Cell Phones, Social Media and the Casey Anthony Trial

News Harmon Leon 15:40, Jul 06 2011

How cell phones changed the coverage of the high profile Casey Anthony trial

Simple formula: Casey Anthony is to social media what O.J. Simpson was to cable TV.

The Casey Anthony trial has been compared to the courtroom dramas of O.J. and the Menendez brothers-a full-fledged legal spectacle within a media circus firestorm. The use of smartphones and social media were huge players in adding contemporary fuel to this sensationalist trial; bringing this case to the forefront of national attention and emphasizing how our modern brood devours news stories.

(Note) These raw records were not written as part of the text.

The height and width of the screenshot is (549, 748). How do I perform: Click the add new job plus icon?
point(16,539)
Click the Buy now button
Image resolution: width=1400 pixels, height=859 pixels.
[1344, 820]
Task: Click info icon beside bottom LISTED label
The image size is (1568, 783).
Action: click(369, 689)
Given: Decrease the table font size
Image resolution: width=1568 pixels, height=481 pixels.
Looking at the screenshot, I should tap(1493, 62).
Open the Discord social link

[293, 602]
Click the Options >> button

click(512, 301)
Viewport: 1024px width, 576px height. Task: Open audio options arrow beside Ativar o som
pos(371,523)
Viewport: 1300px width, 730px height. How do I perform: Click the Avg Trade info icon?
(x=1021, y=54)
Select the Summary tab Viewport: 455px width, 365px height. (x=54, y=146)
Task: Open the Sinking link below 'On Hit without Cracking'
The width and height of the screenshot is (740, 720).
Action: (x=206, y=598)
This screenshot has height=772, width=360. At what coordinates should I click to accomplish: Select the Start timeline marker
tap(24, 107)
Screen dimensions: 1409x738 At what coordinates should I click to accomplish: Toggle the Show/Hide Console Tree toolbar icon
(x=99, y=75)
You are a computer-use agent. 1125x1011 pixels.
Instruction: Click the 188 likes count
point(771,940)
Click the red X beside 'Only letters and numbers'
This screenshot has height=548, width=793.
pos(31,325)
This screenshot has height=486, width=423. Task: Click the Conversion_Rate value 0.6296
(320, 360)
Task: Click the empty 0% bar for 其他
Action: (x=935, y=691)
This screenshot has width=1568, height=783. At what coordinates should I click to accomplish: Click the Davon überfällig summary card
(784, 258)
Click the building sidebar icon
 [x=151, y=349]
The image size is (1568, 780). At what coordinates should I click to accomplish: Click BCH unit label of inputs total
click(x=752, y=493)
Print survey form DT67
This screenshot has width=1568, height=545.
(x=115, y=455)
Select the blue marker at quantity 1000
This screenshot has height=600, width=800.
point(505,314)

In the age of the Kardashians and Charlie Sheen Twitter rants, journalists and bloggers inside the Casey Anthony murder trial courtroom were allowed to use smartphones, iPads, and other devices to disseminate information in real time. (Old school laptops weren't permitted because the judge wouldn't allow the sound of furiously clicking keyboards.) Even courtroom spectators were able to leak texts and tweets into the social media stratosphere; allowing the country to devour the trial 140 characters at a time.

As the hot reality show ticket of the summer, the Twitterati dubbed such key players in the trial as "Lawyer Gaga," "The Velvet Hammer," and "The Jesus Juror." When the "not guilty" verdict was read, the public had immediate access to posted cell phone photos capturing shocked disbelievers outside the Florida courthouse shouting in unison, "We want justice for Caylee!"

Cell phones provide people instant access to social media. The untold number of generated tweets signals a change how the public digests and participates in news stories. Now everyone now has an instant Internet soapbox to express, argue, and form instant opinions. Sam Diaz---a Silicon Valley-based social-media expert and consultant-points out: "In the old days, we used to watch a newscast or read a news story. Now we get things so quickly that we are immediately reacting and feeling passionate."

Another key role cell phones played in the trial: cell phone records helped track Casey Anthony's movements-tracing all the calls and text messages she received and sent. Immediately after her daughter went missing, Anthony's cell phone pinged 20 different cell towers 754 times in the two-week period. Through her cell phone records, detectives were able to determine Anthony's whereabouts at such locales as Fusian nightclub-where she was photographed partying and participating in a "hot body" contest while her daughter was missing. 3 percent of her cell phone pings raised numerous courtroom questions-especially a call made near the Econ Trail where detectives guided volunteers to look for signs of Caylee Anthony's body. The cell phone record testimony was as influential as any key witness.

Social media provided the public the opportunity to keep up with literally every moment of the Casey Anthony murder trial. According to Adweek, at the time of the verdict on Tuesday, there were 325,283 Twitter posts about the Casey Anthony trial. Facebook posts came in at roughly ten per second. In our age of cell phones and social media, the Casey Anthony trial is a mere litmus test of what's to come regarding coverage of our legal system and how the general public consumes information.